*BRIEF:* Write out the lines below exactly, beginning at the one with "You are a GUI" and stopping after the one with "Task: Click the 消息中心 orange bell icon"; the pictures are not copied.

Collected data entries

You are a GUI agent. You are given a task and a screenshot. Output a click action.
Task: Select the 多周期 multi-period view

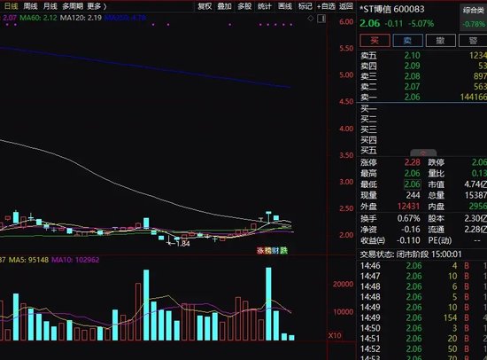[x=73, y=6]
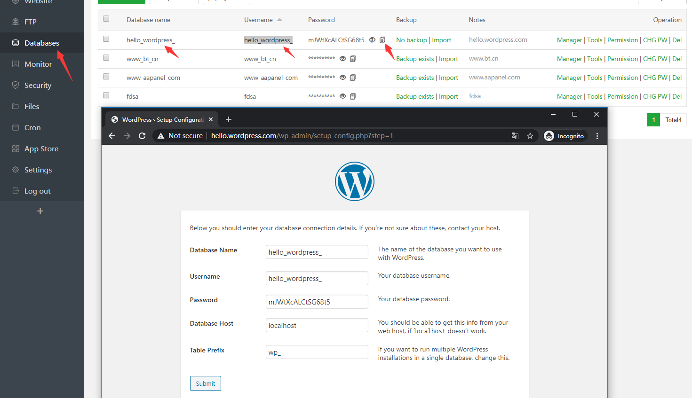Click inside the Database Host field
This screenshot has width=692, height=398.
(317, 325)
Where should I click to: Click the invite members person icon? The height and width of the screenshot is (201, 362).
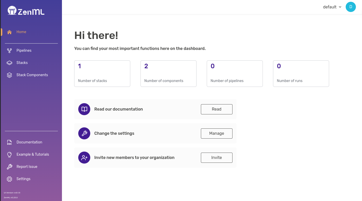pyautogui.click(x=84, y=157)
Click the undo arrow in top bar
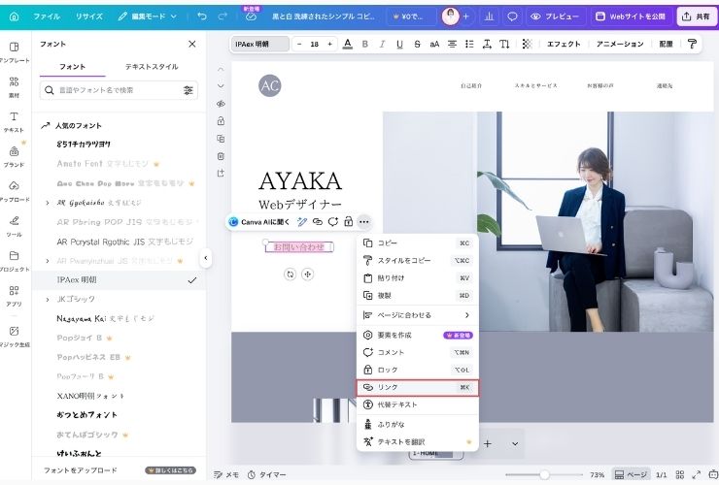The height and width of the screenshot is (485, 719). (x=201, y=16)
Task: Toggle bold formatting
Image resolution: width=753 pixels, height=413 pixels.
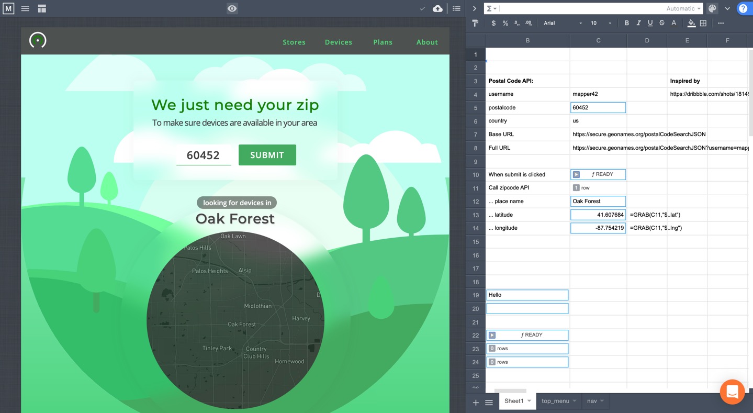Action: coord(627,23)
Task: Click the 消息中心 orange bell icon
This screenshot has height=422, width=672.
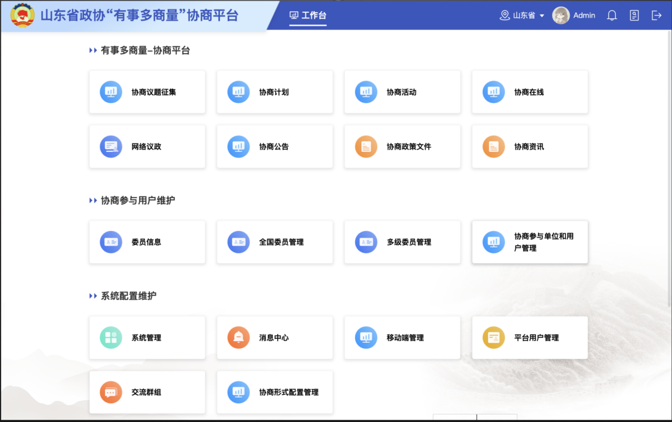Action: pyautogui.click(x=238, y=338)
---
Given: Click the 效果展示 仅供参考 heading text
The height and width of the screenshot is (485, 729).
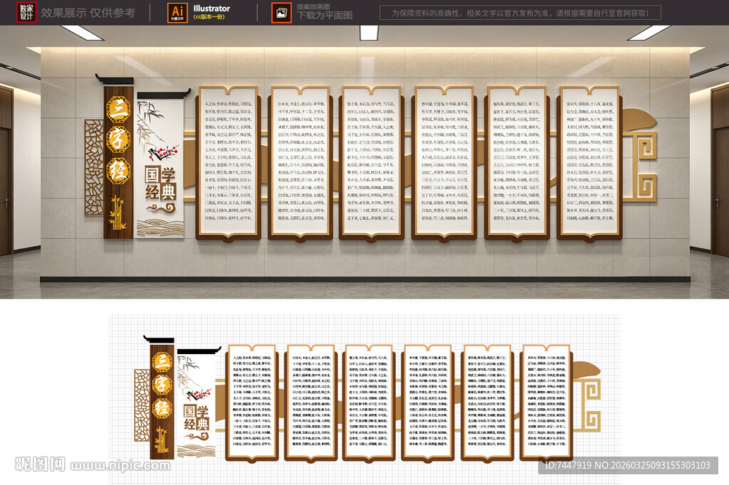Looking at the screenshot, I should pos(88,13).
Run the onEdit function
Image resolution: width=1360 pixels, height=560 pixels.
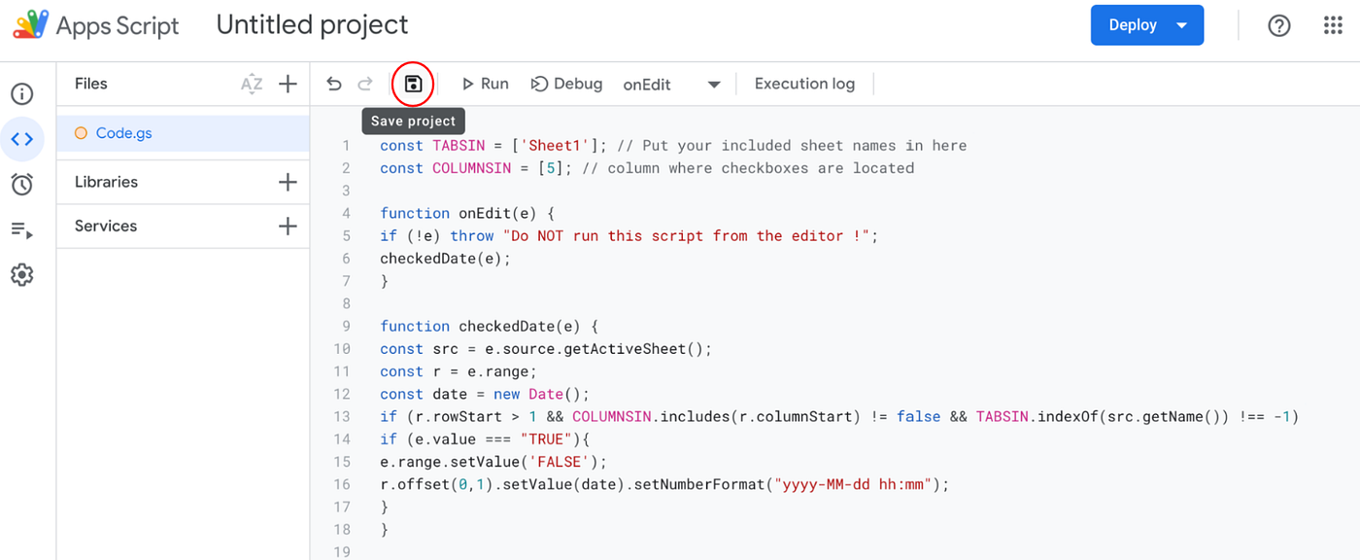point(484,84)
...
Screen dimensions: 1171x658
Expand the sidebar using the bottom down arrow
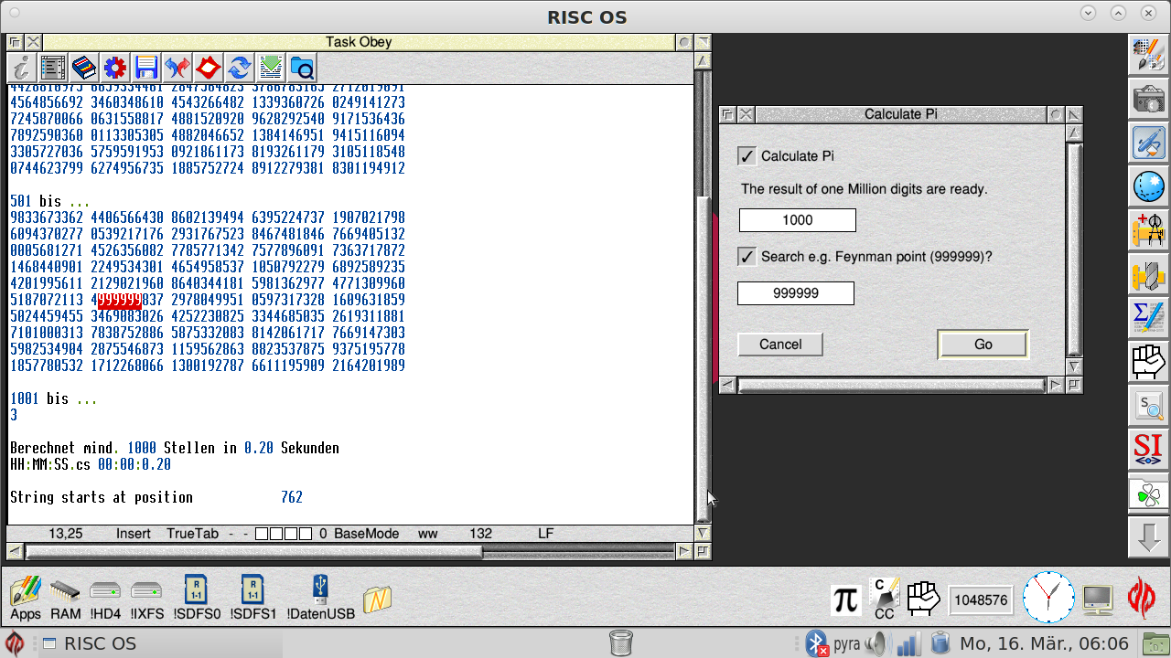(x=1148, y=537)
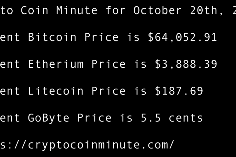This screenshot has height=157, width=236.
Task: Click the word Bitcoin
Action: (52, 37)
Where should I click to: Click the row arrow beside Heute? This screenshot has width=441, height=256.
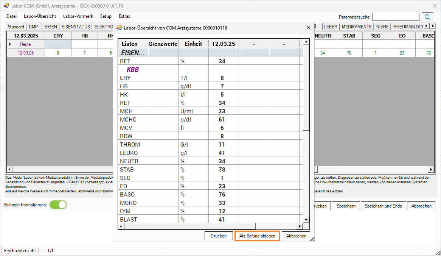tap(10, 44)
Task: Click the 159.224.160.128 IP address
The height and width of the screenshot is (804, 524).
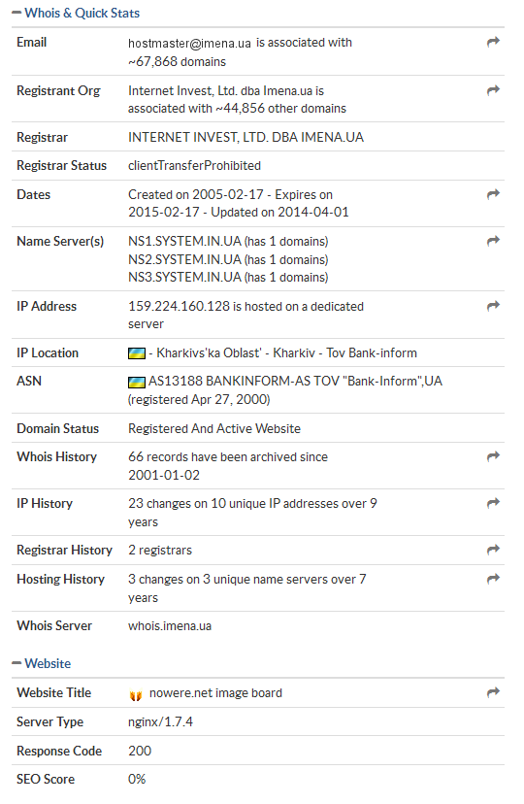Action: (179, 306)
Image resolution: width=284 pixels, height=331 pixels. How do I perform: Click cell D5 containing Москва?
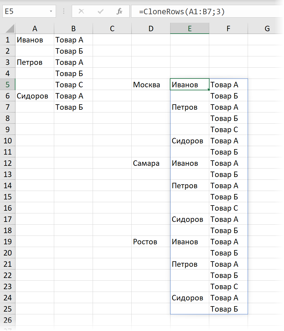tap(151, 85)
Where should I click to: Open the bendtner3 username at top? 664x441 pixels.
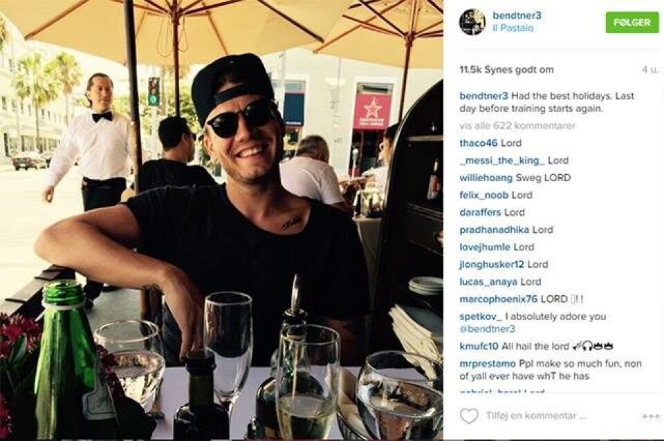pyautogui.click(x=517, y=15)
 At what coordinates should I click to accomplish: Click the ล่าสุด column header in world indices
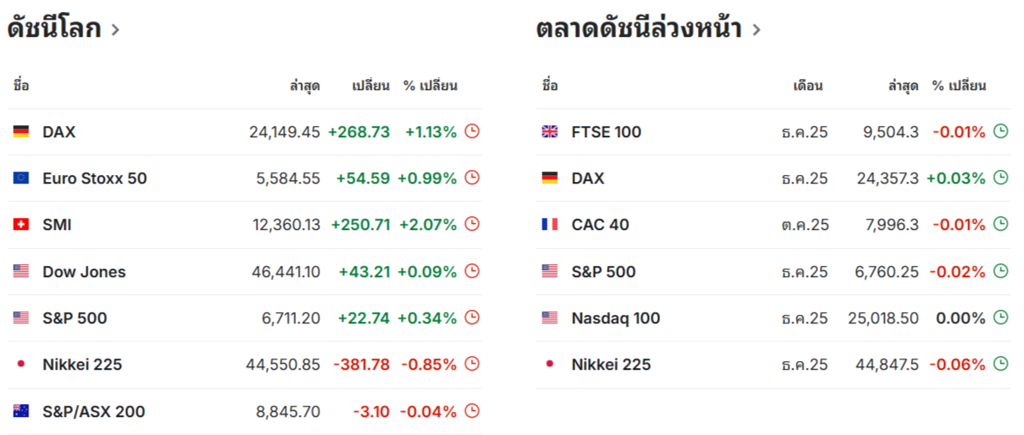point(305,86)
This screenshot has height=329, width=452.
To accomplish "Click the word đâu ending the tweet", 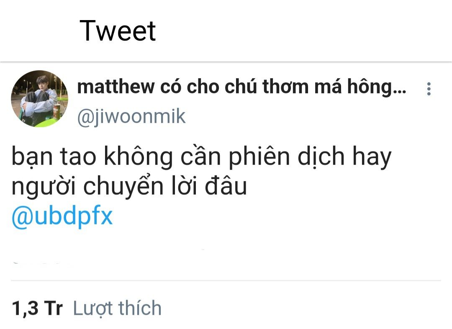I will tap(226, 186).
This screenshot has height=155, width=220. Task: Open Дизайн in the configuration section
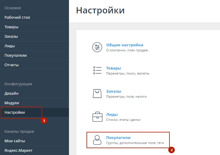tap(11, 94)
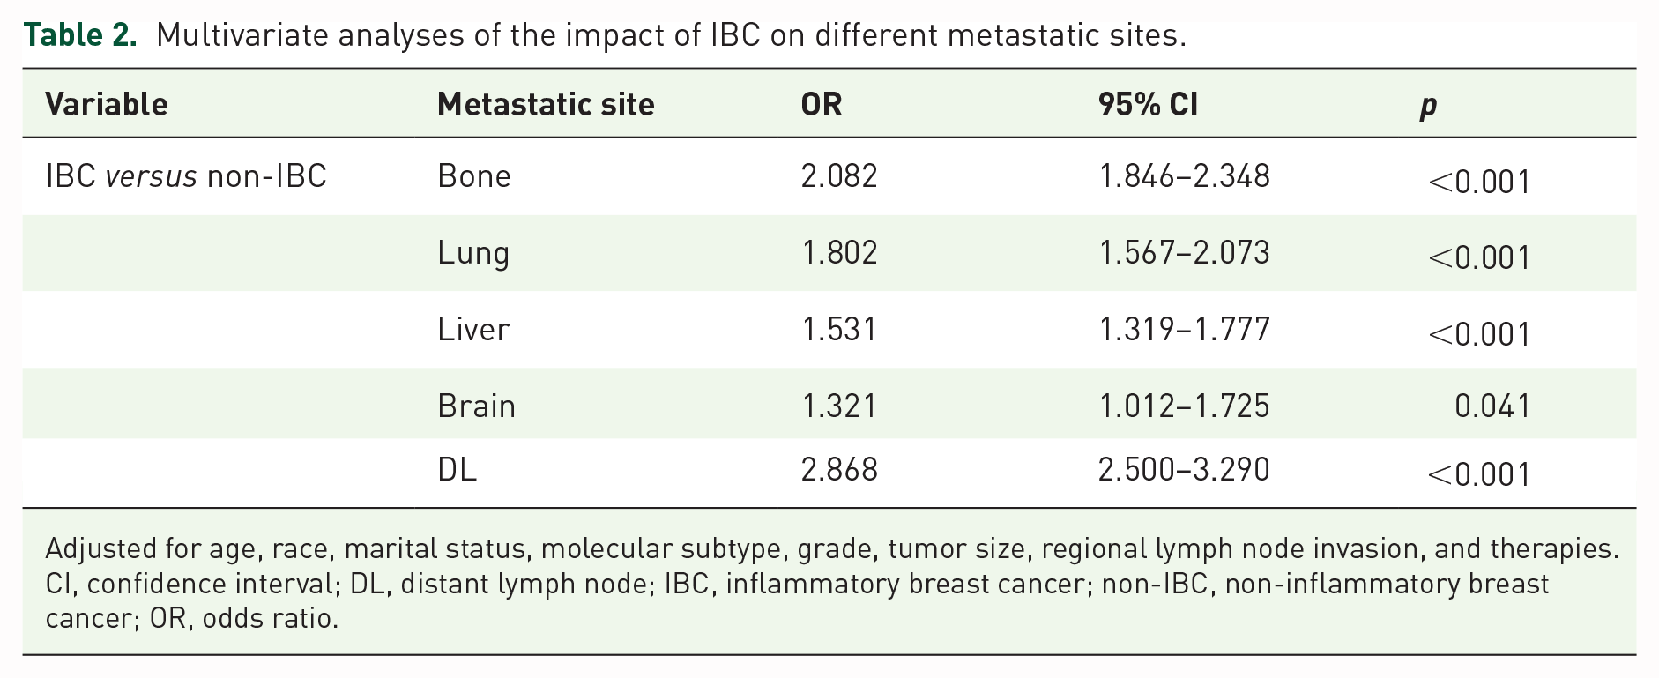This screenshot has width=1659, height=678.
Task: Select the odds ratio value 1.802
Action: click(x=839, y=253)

*RESULT OF THE TASK:*
You are a GUI agent. You are given a task and a screenshot. Output a click action.
Task: Select the 多周期 multi-period view

[x=73, y=6]
Click inside the Database Host field
This screenshot has width=692, height=398.
(317, 325)
Where should I click to: Click the invite members person icon? The height and width of the screenshot is (201, 362).
pyautogui.click(x=84, y=157)
Click the undo arrow in top bar
The height and width of the screenshot is (485, 719). (x=201, y=16)
Task: Toggle bold formatting
Image resolution: width=753 pixels, height=413 pixels.
Action: coord(627,23)
Task: Click the 消息中心 orange bell icon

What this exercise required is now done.